The Cornell Database Group is exploring issues related to all aspects of data management. Our interests range from developing efficient algorithms for very large data sets, to building large-scale systems for new and emerging applications. We are currently working on the following projects.

Computer games are becoming the next frontier for social interaction between humans. In our project on data-driven games , we use techniques from the database community to scale up computer games and virtual worlds. An example is the artificial intelligence of non-player characters. We made a first step towards truly scalable AI in computer games by modeling game AI as a data management problem. With our highly expressive scripting language SGL we can use sophisticated query processing and indexing techniques to efficiently execute large numbers of SGL scripts, thus providing a framework for games with a truly epic number of non-player characters.

The digitization of our daily lives has led to an explosion in the collection of personal data by governments, corporations, and individuals. Such information is stored in large databases, and easy access to these databases has resulted in a dramatic increase in the disclosure of private information about individuals.
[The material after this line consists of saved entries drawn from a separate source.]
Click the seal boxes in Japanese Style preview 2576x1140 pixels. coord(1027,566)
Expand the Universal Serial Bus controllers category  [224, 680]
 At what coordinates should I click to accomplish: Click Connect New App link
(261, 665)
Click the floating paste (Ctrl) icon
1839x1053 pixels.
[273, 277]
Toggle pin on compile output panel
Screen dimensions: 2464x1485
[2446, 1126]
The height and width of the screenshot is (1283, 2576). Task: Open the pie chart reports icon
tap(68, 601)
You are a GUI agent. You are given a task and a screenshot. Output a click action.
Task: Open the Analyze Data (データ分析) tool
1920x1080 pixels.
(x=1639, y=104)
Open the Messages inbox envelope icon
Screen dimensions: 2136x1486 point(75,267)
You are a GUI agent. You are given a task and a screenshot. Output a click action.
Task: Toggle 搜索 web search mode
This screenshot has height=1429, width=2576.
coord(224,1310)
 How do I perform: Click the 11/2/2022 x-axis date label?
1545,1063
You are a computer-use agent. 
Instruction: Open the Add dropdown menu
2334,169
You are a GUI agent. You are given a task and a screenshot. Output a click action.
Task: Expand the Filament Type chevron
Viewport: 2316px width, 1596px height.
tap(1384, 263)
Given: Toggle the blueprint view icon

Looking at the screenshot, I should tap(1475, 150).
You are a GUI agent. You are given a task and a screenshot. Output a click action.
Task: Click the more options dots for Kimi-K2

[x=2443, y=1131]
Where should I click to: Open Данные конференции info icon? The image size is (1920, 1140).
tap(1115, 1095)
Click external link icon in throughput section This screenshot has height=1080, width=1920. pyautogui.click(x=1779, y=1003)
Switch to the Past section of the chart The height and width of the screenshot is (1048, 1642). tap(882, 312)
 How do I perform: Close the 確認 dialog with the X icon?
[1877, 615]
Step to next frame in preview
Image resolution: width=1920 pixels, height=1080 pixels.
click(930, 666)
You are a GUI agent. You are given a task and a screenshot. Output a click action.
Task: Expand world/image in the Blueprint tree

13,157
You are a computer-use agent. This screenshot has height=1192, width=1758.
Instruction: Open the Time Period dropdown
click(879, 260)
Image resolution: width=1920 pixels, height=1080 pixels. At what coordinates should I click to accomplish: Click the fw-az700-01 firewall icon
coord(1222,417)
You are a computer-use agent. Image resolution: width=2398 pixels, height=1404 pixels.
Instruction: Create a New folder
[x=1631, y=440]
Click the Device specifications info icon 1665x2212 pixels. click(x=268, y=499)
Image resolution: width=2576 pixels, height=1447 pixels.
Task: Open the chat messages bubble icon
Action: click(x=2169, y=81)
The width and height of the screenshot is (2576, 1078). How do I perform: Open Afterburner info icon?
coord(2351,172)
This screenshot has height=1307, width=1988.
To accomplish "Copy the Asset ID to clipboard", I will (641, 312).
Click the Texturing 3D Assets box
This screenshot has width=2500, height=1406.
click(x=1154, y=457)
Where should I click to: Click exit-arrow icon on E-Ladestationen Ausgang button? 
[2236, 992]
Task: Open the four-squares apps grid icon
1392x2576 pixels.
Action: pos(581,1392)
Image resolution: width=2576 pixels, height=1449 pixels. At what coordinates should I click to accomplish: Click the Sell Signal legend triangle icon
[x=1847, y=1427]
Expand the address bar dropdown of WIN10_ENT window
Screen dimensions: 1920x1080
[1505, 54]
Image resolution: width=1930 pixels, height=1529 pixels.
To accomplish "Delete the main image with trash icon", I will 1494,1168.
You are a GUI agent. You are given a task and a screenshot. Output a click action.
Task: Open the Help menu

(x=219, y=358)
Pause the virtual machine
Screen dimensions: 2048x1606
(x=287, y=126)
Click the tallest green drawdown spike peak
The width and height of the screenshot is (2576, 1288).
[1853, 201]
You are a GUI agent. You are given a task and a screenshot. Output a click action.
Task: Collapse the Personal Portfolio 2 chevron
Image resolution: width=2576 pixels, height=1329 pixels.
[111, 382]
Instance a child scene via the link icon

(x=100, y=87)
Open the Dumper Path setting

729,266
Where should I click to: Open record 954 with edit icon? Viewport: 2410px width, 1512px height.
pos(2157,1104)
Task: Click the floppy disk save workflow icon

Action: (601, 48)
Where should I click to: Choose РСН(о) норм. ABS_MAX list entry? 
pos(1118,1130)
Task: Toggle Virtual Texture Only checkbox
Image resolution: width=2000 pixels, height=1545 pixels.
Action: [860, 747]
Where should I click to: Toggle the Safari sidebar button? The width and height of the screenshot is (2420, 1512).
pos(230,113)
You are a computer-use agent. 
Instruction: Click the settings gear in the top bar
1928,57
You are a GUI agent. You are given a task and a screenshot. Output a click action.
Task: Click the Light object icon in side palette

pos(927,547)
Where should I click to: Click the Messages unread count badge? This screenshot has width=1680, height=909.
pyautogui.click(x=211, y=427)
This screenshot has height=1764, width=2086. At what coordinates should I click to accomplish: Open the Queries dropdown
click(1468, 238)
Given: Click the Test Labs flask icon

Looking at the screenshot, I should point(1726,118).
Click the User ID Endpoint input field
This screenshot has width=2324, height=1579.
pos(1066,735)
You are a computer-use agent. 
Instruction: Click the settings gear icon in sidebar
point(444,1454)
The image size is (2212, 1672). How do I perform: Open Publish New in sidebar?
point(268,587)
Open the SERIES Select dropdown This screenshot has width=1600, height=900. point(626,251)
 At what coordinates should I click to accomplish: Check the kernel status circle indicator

Analogously, many organizations need to guard their proprietary data against unauthorized access and administrators need to be able to express various data access control policies. In the Data Privacy and Security Project, we are working on techniques to limit disclosure of information from such databases.

Traditional content based publish/subscribe (pub/sub) systems allow users to xpress stateless subscriptions evaluated on individual events. However, many applications require the ability to handle stateful subscriptions. In the Cayuga Project , we are building a scalable complex event monitoring engine that can process queries that span multiple events. Applications of Cayuga include system monitoring, monitoring RSS streams, stock tickers, and management of RFID data streams.

For many of the most challenging data management problems, such as data integration, data cleaning, Web information extraction, Web search, and data mining, uncertainty is the central issue that renders the problem difficult. Database systems for managing uncertain and probabilistic data will also be used for managing sensor data, tracking vehicles, and for decision support in business, crime fighting, and intelligence. In the MayBMS project we are currently working on developing database technology and query languages for efficiently managing very large uncertain and probabilistic databases.